As time goes by

About a year ago, I was invited to a dinner party at Pop's Restaurant, where the conversation inevitably turned to politics. Fond of good wine and better conversation, the host initiated a roundtable discussion of the presidential election, which was still 12 months away and had not yet even made it to the primaries.

The questions were simple: Who will be the nominees, and who will win?

Regardless of age, sex or party affiliation, there was an overwhelming (and perhaps unanimous) consensus. Of course, if the election had obeyed our predictions, Sen. Barack Obama and Sen. John McCain (and their running mates) would not be barnstorming North Carolina because they wouldn't have accepted the nominations at their parties' conventions and partly because the Tar Heel State might not even be a key battleground state.

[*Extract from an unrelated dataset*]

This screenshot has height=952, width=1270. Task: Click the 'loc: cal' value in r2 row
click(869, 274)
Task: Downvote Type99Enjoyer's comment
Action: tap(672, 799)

After all, all eight students at that dinner anticipated a matchup between Sen. Hillary Clinton and Mitt Romney, the former Massachusetts governor.

McCain? Barely mentioned just months after his campaign was left for dead. Not yet identified as a maverick.

Obama? Appealing, but too inexperienced to top the Clinton machine. Not yet hailed as an inspirational tour de force.

(For the record, the brief discussion of vice presidential candidates prompted two references to Bill Richardson and Obama himself. Even the most politically-savvy Duke students hadn't heard of a certain hockey mom from Alaska last November.)

And while none of these musings qualify for breaking news in any sense, it does underscore one lesson we've all learned from this grueling race: Opinions change and perspectives shift every day. Because as long as five days seem now, imagine how long these last 12 months feel.